“Deixem-se de tretas. Elas vão fazer um ótimo trabalho”. Pedro Granger vê sonho da Eurovisão adiado

A conhecida paixão de Pedro Granger pela Eurovisão levou a que o seu nome fosse um dos apontados para a condução do certame que se realizará em Portugal. A escolha de quatro mulheres para essa tarefa levou o apresentador e ator a reagir nas redes sociais.

Tem estado presente nos festivais Eurovisão da Canção desde que foi, em 2011, ao concurso na Alemanha. No ano passado, assistiu à vitória de Salvador Sobral em Kiev, na Ucrânia. Na altura, disse em exclusivo à N-TV que “amava apresentar a Eurovisão”. “Não há ninguém como eu para o apresentar. Tenho qualidade enquanto apresentador e tenho a paixão que um fã tem. Mas não sou a última bolacha do pacote, tenho de ser realista e saber que há outras pessoas com qualidade para o fazer”, acrescentou.

O seu sonho fica agora novamente adiado com a escolha de Daniela Ruah, Catarina Furtado, Filomena Cautela e Sílvia Alberto para anfitriãs do concurso musical, que se realiza no Parque das Nações, em Lisboa, nos dias 8, 10 e 12 de maio. “Muito bem, RTP. Quatro grandes escolhas”, começou por dizer o ator, de 38 anos, atualmente no elenco da novela da TVI “A Herdeira”.

“Primeiro que tudo, obrigado pessoal por todas as mensagens sobre o facto de não ser eu a apresentar o Festival Eurovisão da Canção 2018. A verdade é que desde setembro que sabia que não iria acontecer e estou muito feliz com as escolhas da RTP”, escreveu Pedro Granger como legenda de uma fotografia com as quatro colegas.

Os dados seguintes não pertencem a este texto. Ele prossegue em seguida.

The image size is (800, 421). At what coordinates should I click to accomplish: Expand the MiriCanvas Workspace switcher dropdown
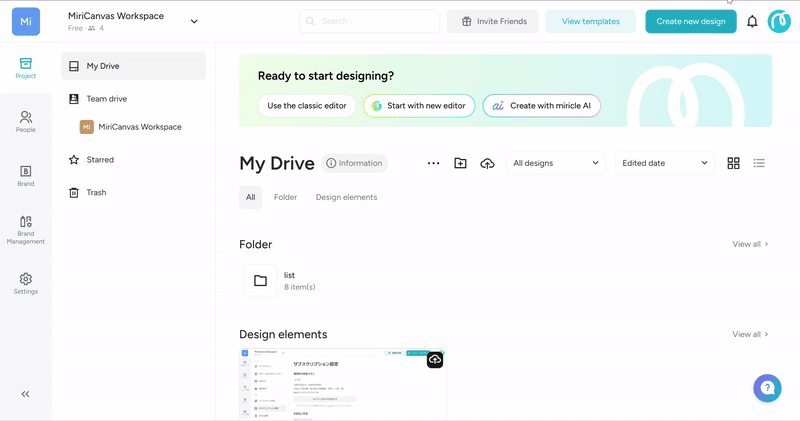pyautogui.click(x=194, y=21)

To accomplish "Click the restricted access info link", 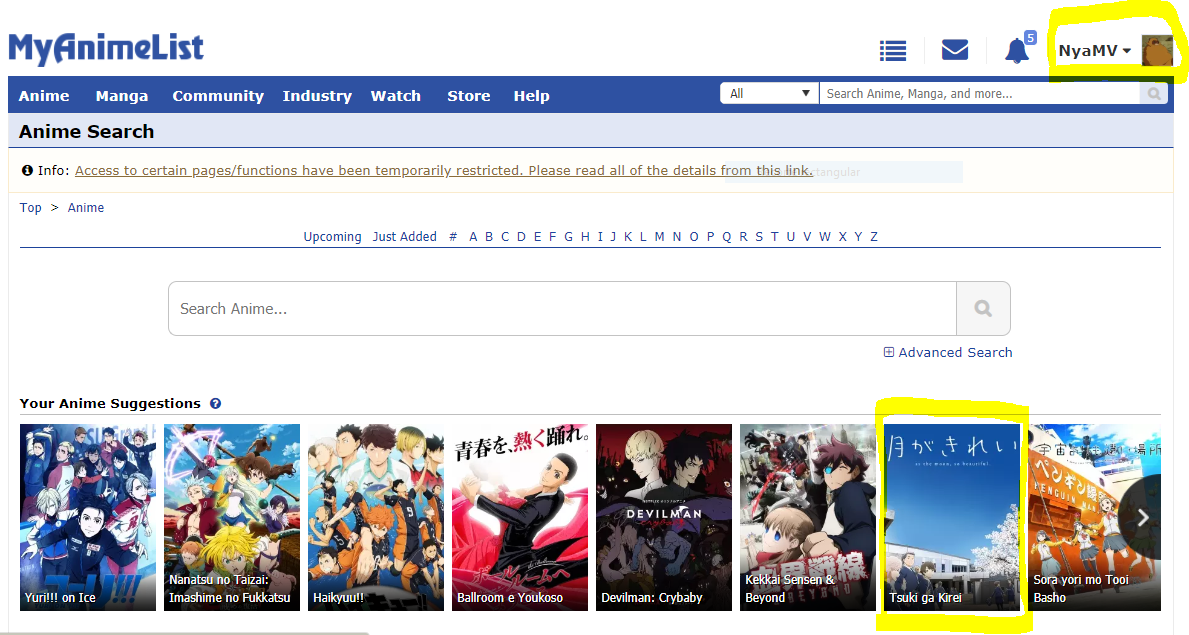I will pos(443,170).
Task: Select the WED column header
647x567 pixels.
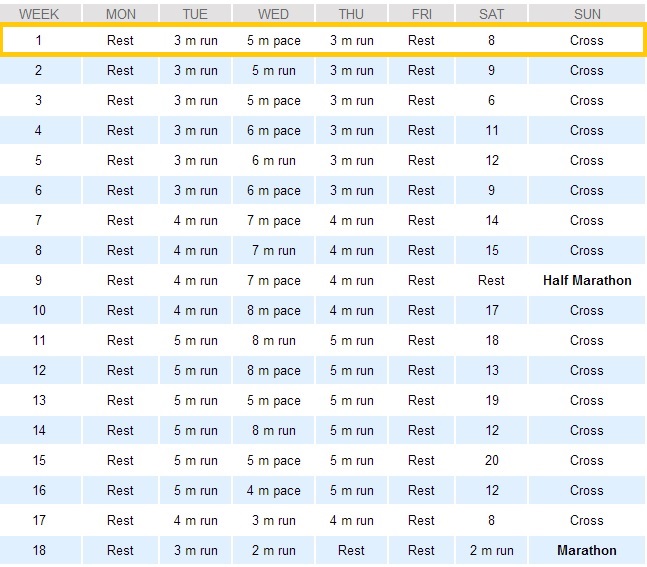Action: pyautogui.click(x=273, y=14)
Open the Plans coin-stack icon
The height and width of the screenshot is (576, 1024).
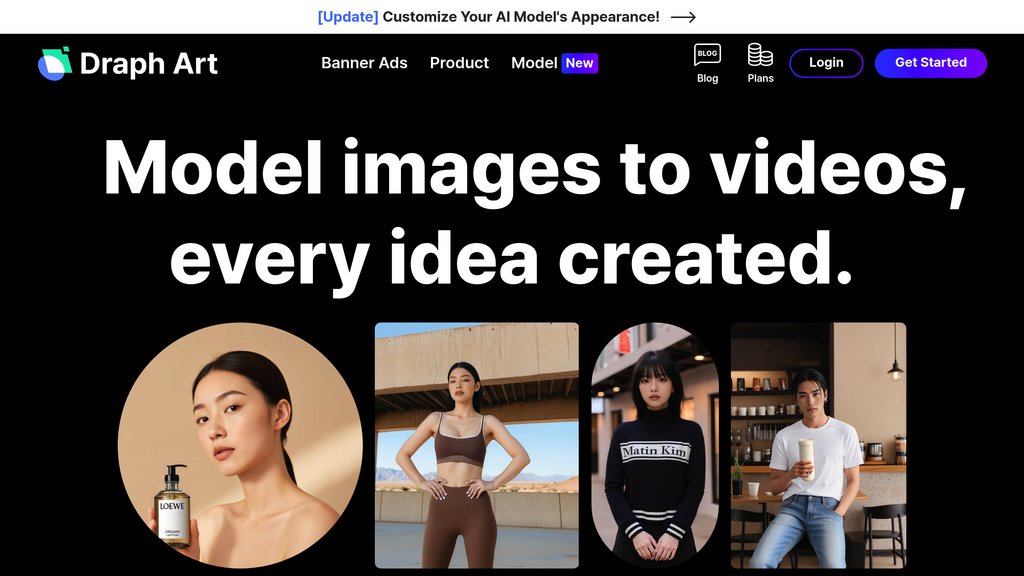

Leia aqui as reações de Daniela, Catarina, Filomena e Sílvia

O ator acaba a mensagem com elogios: “Não me interessa se são todas mulheres. A Catarina é a melhor apresentadora do nosso país, a Filomena é a melhor da minha geração, a Daniela é mais famosa internacionalmente e a Sílvia sempre será minha Sílvia e tem sido rosto do concurso nos últimos anos. Por isso, deixem-se de tretas. Elas vão fazer um ótimo trabalho e nós vamos estar ‘todos a bordo’ [lema do certame] com elas. Parabéns, meninas!”, terminou.